You also plant seeds. It’s a whole thing. Gardening is as important as murder in the Sarcophagus. 

Between your constantly shifting relationship with your surroundings, the cryptic goals and hallucinatory interactions, the structure and action of Ultros is as psychedelic as its music and art. And that’s genuinely shocking, as few games are as fiercely devoted to the psychedelic aesthetic as this one. The bright, brilliant artwork by El Huervo channels the twisty chaos of comics legend Brendan McCarthy (who might be better known today as the co-writer and designer of Mad Max: Fury Road), uniting the abstract and the visceral (literally—guts are an omnipresent symbol throughout Ultros) to create an art style unlike any other in games. Meanwhile Ratvader’s original score captures the yawning, dramatic stillness of Popol Vuh, the ambient German rock group who soundtracked several Herzog films. El Huervo’s art and Ratvader’s music are the most obvious psychedelic signifiers in Ultros, but the game itself lives up to their mind-altering ambitions.
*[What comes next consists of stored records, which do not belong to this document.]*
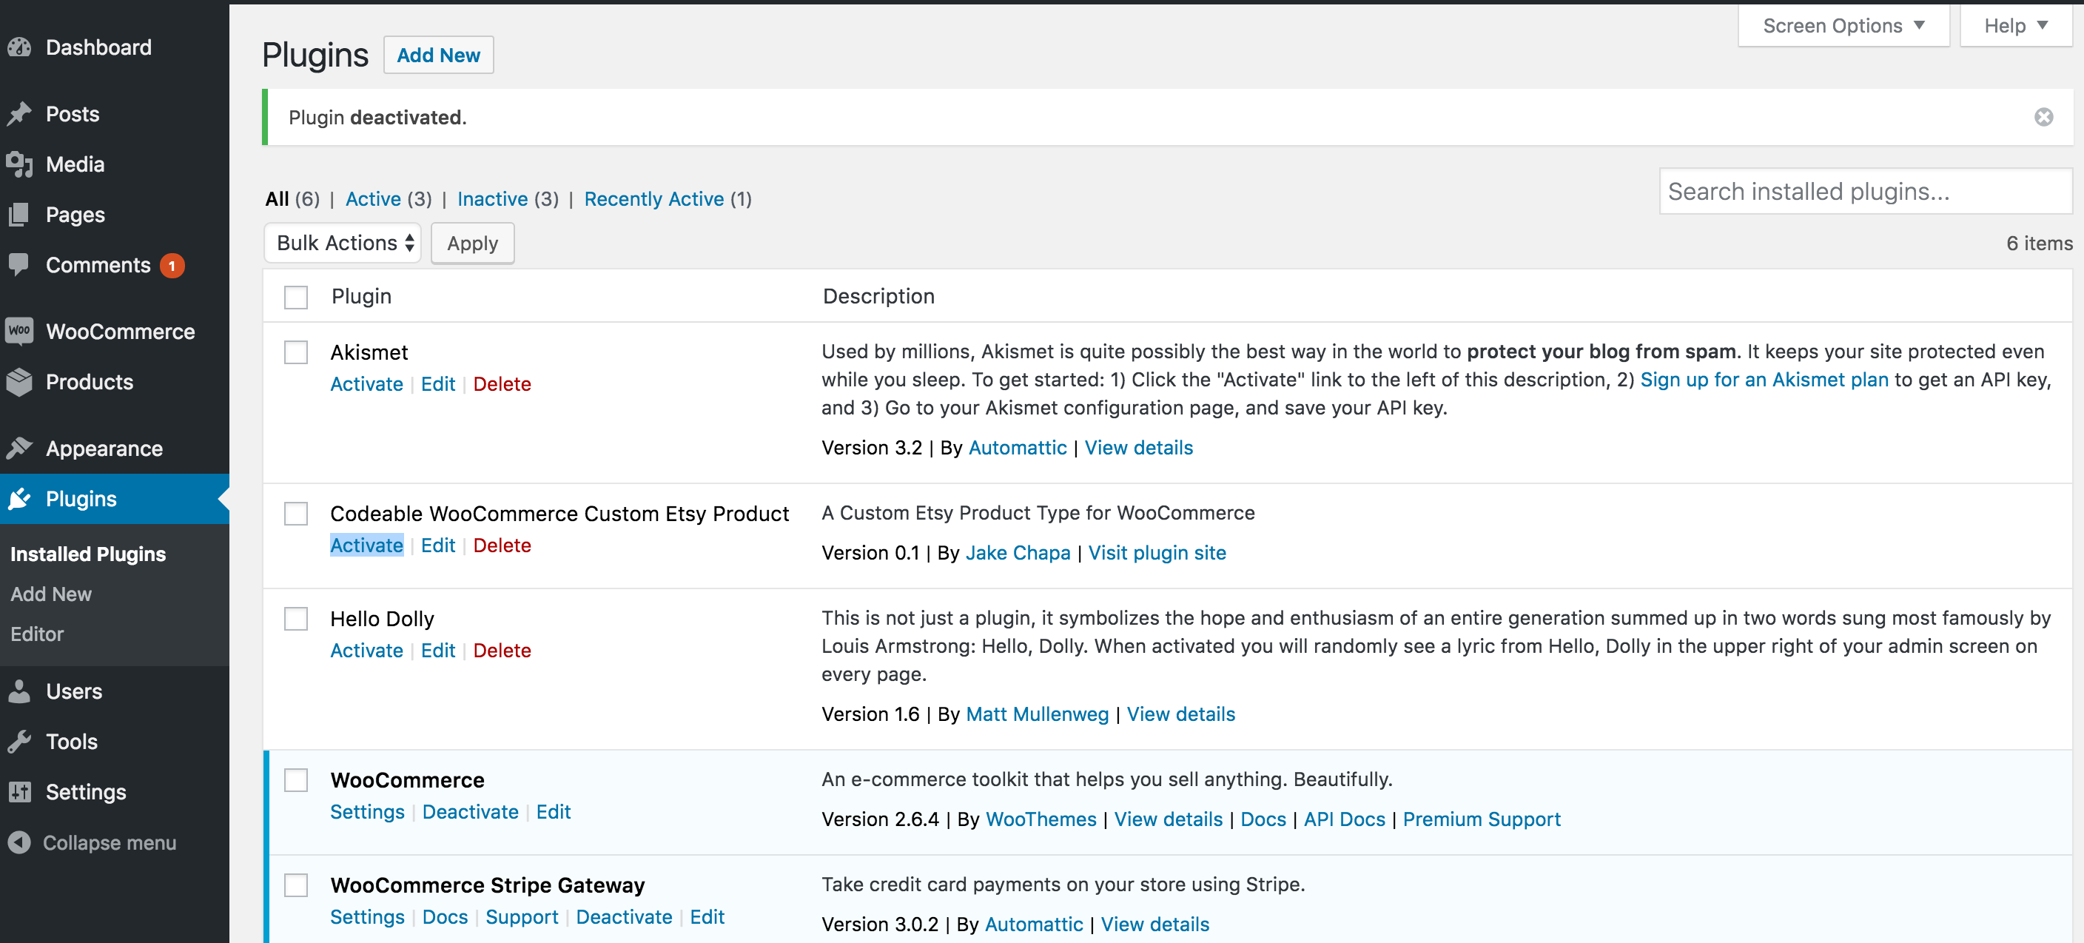Click the WooCommerce Woo logo icon

(x=19, y=331)
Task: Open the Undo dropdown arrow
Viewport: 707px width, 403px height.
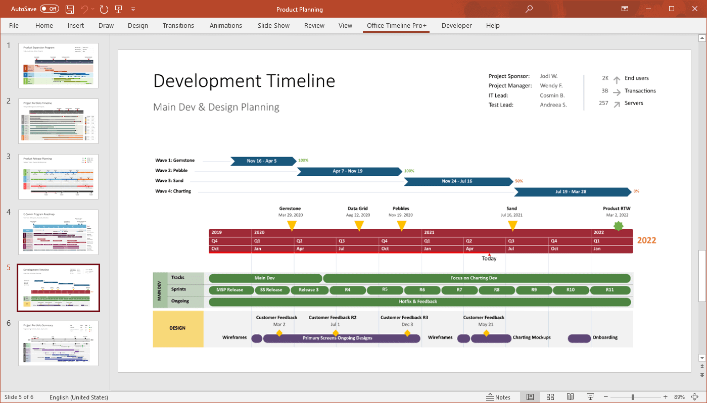Action: click(92, 9)
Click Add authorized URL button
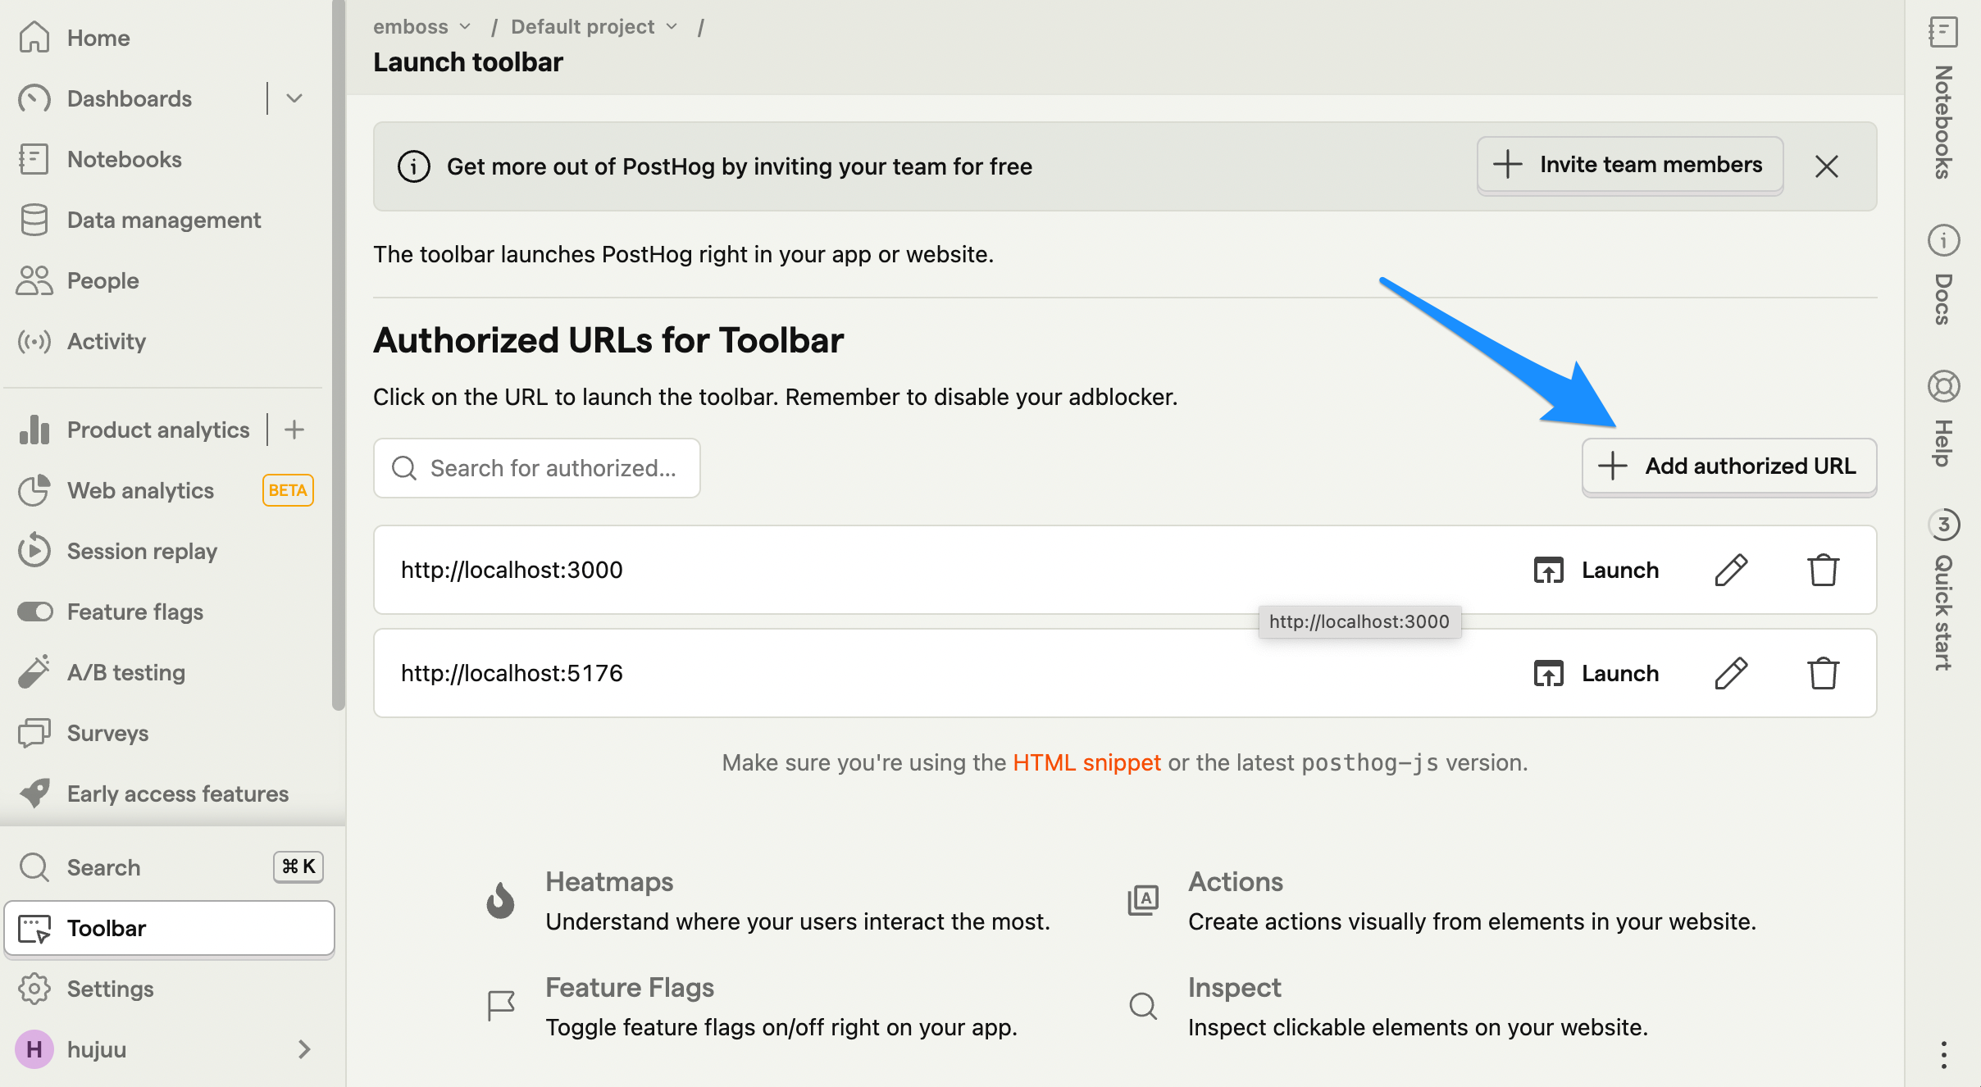1981x1087 pixels. [1728, 466]
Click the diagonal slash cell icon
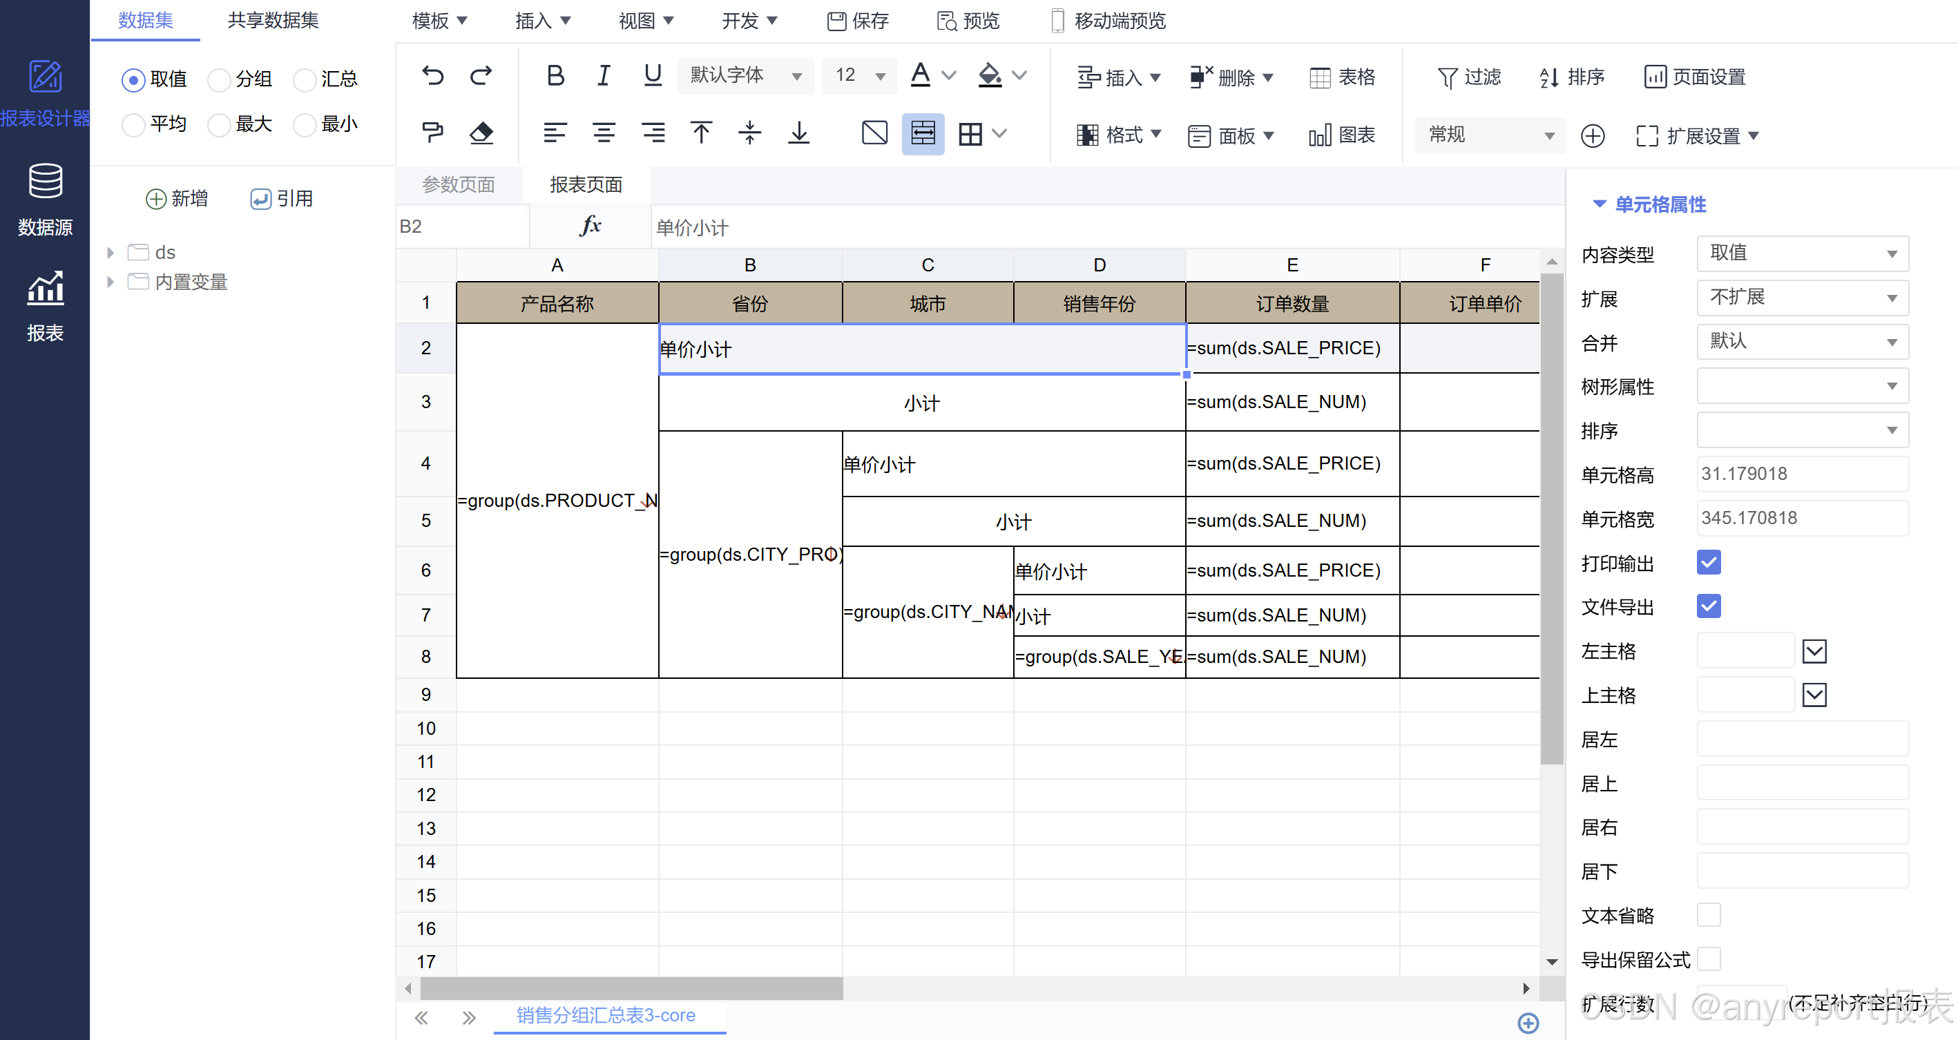Viewport: 1958px width, 1040px height. pyautogui.click(x=874, y=133)
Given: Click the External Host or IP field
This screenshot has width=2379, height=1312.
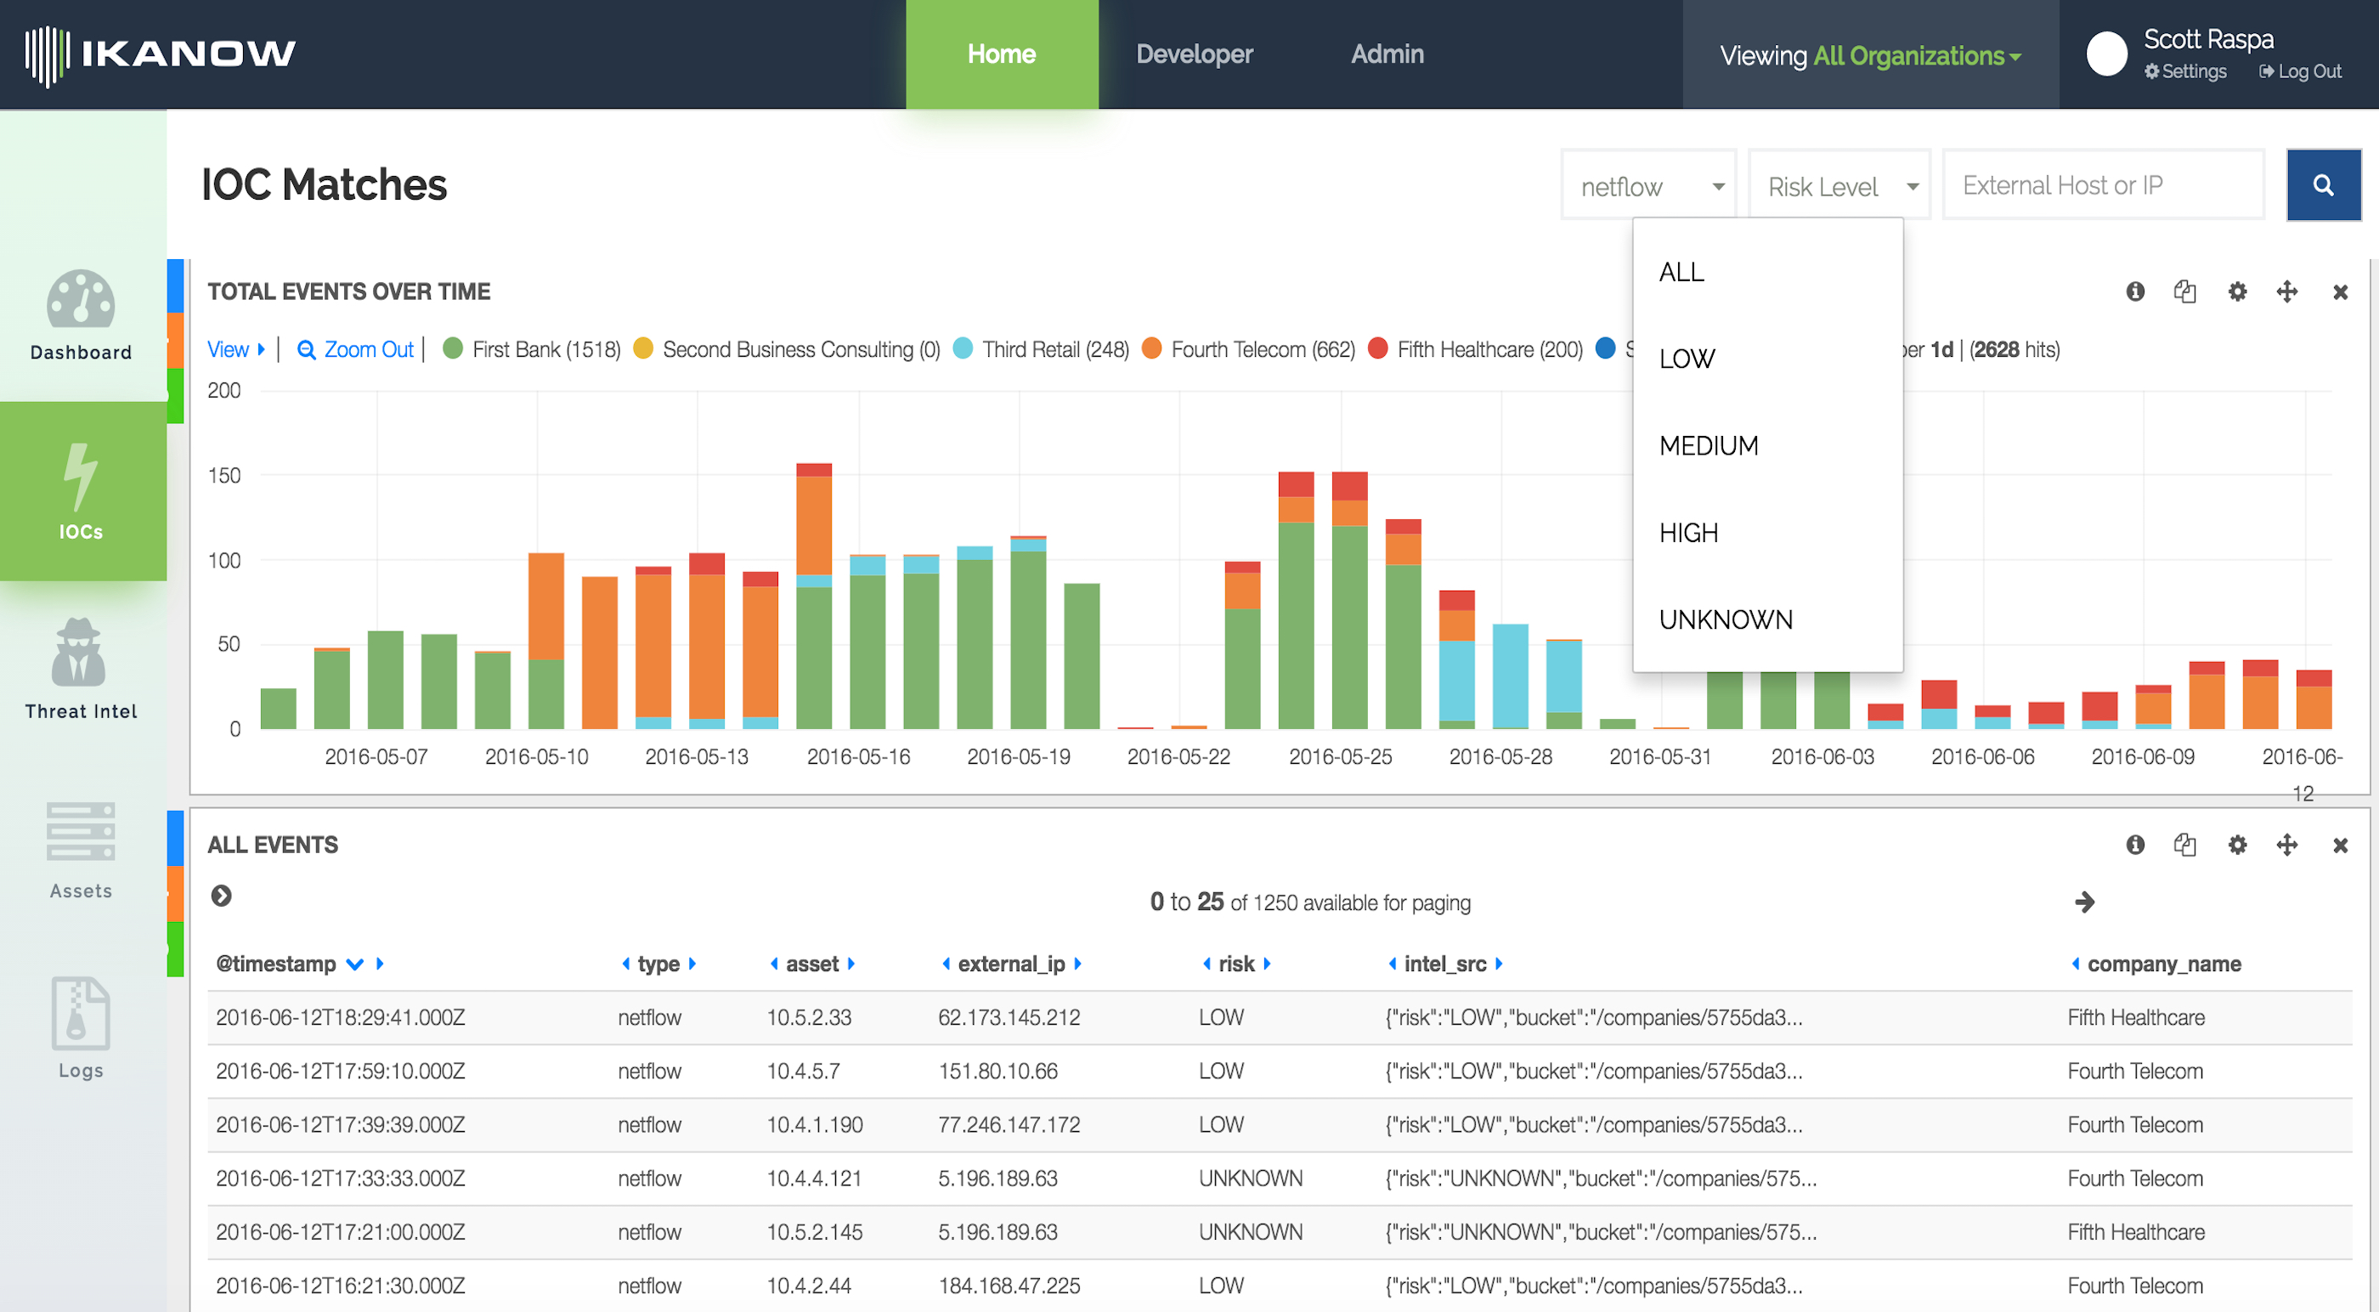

Singular and confident, Ultros is a startling piece of work that knows exactly what it wants to be, and hones in on that goal with laser beam focus. It depends on time-tested videogame actions and concepts not just for their comfort and retro appeal, but as a familiar foundation that can be gradually fucked with as part of the game’s greater themes. And although those themes and their presentation are intentionally confusing and obtuse, Ultros never devolves into chaos for the sake of it; there’s always a clear point of view and thought process driving the game’s design. Ultros brings mystery back to gaming in brilliant fashion, delivering us the first genuinely great game of 2024.

Ultros was developed by Hadoque and published by Kepler Interactive. Our review is based on the PlayStation 5 version. It’s also available for PC and PlayStation 4.